PROMPT -> In the records below, find the line containing "This screenshot has height=720, width=1280."; copy exactly that line and all lines after it to the end, and nothing else.

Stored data
════

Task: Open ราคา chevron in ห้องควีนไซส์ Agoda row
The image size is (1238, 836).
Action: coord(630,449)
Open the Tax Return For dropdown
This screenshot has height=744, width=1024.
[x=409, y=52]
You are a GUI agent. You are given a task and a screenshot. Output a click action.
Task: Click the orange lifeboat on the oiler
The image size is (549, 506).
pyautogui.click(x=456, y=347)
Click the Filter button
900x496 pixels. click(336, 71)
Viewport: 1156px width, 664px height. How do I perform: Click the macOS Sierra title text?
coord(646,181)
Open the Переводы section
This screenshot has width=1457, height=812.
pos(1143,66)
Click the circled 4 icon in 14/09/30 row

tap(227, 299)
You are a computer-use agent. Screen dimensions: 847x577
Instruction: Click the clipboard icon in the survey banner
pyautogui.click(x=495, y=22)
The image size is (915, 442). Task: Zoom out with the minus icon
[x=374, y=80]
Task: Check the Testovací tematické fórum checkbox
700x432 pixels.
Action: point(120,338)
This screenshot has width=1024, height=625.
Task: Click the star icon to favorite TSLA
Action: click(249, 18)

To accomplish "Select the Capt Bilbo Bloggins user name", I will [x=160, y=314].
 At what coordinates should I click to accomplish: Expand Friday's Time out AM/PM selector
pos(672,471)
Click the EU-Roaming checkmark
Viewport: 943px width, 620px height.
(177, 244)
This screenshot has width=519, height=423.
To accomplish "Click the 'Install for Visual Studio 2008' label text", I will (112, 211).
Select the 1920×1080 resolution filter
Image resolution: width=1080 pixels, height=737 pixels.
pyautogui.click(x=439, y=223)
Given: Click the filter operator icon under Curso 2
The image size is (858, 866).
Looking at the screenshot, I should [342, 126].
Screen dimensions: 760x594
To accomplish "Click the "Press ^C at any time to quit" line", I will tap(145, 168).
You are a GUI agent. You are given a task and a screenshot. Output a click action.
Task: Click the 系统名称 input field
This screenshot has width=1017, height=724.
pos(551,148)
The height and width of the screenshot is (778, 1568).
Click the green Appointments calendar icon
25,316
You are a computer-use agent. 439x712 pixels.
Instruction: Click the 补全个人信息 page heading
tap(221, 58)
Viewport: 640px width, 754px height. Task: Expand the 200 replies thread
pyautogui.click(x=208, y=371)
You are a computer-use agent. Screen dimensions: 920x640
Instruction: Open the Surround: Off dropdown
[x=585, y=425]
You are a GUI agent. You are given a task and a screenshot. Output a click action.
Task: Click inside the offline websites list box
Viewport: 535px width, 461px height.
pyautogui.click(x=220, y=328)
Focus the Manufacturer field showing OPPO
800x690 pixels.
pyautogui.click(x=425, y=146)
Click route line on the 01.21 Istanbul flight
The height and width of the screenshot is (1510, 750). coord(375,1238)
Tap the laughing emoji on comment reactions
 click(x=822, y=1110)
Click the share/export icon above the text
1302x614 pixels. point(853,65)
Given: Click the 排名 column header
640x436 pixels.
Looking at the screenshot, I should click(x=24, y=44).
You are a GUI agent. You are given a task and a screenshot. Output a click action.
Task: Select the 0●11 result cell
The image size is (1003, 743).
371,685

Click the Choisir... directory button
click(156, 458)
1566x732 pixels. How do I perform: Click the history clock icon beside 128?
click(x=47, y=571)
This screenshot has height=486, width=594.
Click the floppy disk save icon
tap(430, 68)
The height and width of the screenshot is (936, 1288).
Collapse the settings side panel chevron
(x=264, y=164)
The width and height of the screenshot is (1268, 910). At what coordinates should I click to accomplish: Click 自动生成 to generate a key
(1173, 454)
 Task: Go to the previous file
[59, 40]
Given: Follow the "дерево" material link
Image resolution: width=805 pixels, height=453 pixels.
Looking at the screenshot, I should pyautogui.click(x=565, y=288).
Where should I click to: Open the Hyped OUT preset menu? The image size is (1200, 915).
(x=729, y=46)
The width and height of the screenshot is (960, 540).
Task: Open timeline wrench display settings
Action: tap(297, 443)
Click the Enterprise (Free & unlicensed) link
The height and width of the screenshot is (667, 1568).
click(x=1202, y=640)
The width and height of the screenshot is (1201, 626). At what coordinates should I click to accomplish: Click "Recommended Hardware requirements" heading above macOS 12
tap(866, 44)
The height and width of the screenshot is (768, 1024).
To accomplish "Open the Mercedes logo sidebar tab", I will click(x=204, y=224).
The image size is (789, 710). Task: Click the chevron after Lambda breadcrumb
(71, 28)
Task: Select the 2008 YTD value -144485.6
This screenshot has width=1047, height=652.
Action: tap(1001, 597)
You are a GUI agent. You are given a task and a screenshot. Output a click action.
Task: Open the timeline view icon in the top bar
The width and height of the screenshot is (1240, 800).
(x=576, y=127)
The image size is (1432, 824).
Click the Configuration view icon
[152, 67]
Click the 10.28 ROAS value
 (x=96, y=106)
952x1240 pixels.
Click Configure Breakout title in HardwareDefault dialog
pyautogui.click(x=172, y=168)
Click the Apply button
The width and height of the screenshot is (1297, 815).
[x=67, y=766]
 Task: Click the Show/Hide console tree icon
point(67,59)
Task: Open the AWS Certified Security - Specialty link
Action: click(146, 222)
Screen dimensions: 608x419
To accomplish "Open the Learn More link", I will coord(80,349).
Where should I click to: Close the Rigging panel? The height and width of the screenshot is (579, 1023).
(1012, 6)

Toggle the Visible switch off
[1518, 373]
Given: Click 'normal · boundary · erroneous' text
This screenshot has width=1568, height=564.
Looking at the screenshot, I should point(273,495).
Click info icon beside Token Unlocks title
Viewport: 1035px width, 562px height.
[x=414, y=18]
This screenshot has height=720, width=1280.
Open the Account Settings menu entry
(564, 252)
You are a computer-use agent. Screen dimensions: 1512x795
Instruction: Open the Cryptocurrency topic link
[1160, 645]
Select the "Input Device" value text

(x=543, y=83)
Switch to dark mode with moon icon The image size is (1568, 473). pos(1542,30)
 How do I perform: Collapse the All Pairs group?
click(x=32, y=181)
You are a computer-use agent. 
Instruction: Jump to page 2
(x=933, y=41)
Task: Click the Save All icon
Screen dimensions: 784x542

════

EXPECTED OUTPUT ->
This screenshot has height=720, width=1280.
Open the Account Settings menu entry
(564, 252)
You are a computer-use agent. Screen dimensions: 1512x795
Instruction: Open the Cryptocurrency topic link
[1160, 645]
Select the "Input Device" value text

(x=543, y=83)
Switch to dark mode with moon icon The image size is (1568, 473). pos(1542,30)
 How do I perform: Collapse the All Pairs group?
click(x=32, y=181)
You are a computer-use agent. 
Instruction: Jump to page 2
(x=933, y=41)
Task: Click the Save All icon
Screen dimensions: 784x542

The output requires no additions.